Future
I often wonder what life will be like for my 2.5 yr old with Autism..i would love to hear from parents with older kids.did u find as they got older things got easier or harder for them??
How about an older autistic?
I can only speak to my experience, but life didn't seem that difficult to me. As a child, a lot of the things that separated me from others, I didn't notice, or know were different from anyone else. So while, in another life, my mother may have stressed about my behavior, or lack of friends, personally this just wasn't on my radar at all.
As I because an adolescent, yes, I started noticing that I was somehow "different" from others, and emotionally, yes, that was hard. But it's important to know I was not diagnosed until I was 22 years old. For this reason, I feel like the self-hatred and difficulty I had in my pre-teen-teen years was avoidable, if I had just known what it was that made me different.
As an adult, life is as hard as I make it. If I put surviving, and making it day-to-day as my goal, then it's not all that hard. If I try to "pass" and be "normal", then it is very, very stressful. I like to say, in this family, we "redefine normal everyday".

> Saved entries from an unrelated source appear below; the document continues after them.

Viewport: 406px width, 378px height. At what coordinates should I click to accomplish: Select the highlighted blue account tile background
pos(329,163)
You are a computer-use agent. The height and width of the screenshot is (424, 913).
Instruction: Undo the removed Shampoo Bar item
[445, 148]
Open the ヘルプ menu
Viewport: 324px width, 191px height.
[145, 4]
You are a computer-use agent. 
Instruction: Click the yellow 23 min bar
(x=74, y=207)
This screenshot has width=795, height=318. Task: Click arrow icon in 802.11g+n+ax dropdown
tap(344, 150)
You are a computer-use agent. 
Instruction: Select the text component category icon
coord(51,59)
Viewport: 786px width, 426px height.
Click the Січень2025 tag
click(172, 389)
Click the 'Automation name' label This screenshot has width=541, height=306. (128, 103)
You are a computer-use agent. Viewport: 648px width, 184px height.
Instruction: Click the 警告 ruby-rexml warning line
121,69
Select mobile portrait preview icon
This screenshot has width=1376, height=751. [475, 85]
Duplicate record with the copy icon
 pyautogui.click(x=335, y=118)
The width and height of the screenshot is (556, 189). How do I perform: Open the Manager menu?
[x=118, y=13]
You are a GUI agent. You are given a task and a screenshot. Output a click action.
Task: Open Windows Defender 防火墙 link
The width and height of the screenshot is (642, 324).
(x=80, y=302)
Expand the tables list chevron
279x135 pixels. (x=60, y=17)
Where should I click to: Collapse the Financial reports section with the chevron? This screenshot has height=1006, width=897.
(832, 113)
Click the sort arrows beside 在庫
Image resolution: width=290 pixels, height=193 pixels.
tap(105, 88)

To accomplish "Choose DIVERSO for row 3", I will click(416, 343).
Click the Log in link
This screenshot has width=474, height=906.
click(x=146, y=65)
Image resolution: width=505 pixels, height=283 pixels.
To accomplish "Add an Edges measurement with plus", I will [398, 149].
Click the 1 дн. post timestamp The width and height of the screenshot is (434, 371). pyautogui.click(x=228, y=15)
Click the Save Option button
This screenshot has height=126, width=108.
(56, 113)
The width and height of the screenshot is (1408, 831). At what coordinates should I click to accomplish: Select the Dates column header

My life looks different from the average, but today, I love it, and its' mine. :) So does it get easier? Yes, and no. It all depends on attitude, and what you call "easy". The sooner your child knows and accepts that they are different and that's ok, the easier they will have it. And the less commited you/they are to "passing"
We have a saying "why worry when you can pray'!
I do a lot of praying my faith keeps me grounded.
We all worry about the future, but no one knows eat the future holds. I have to keep yelling myself worry less about the future and enjoy my son now. Autism has become an epidemic, for that reason I believe there will be a lot more studies and research for finding treatments hopefully a cure, at that least that is what I'm praying for.
Who knows what 5 years from now will look like. We will have a lot more answers than we do today.
They have a long road ahead of them and they need us to be able to take things one day at a time for them.
I know for me I can't afford to worry about the future and not that the thought has not cross my mind, I just can't afford to lose focus of the here and now and what my son needs from me.
Things have a way of working themselves out.
I do the best I can, trust God and pray that he will change me situation.
Just my 2 cents.
Recovering worrier!
Good all you parents I know it's hard but hang in there.
Remember there is nothing more powerful than a mother's love for her child.
I think it depends on what tools you give ur child. Like speach therapy etc. If u start them young and stay consistent with therapy you will see great improvement. U as a parent have to teach ur child as well u cant be lazy and just let the professional's do it all. Most important never treat ur child like they have autism. Treat them just like any other child. They will get that mindset that they are very different which may mess with their progress.
I focus on what my son can do instead of wondering what he wont be able to do. For me I just avoid that deep dark place of worrying. Its hard. Prayer has helped me a lot.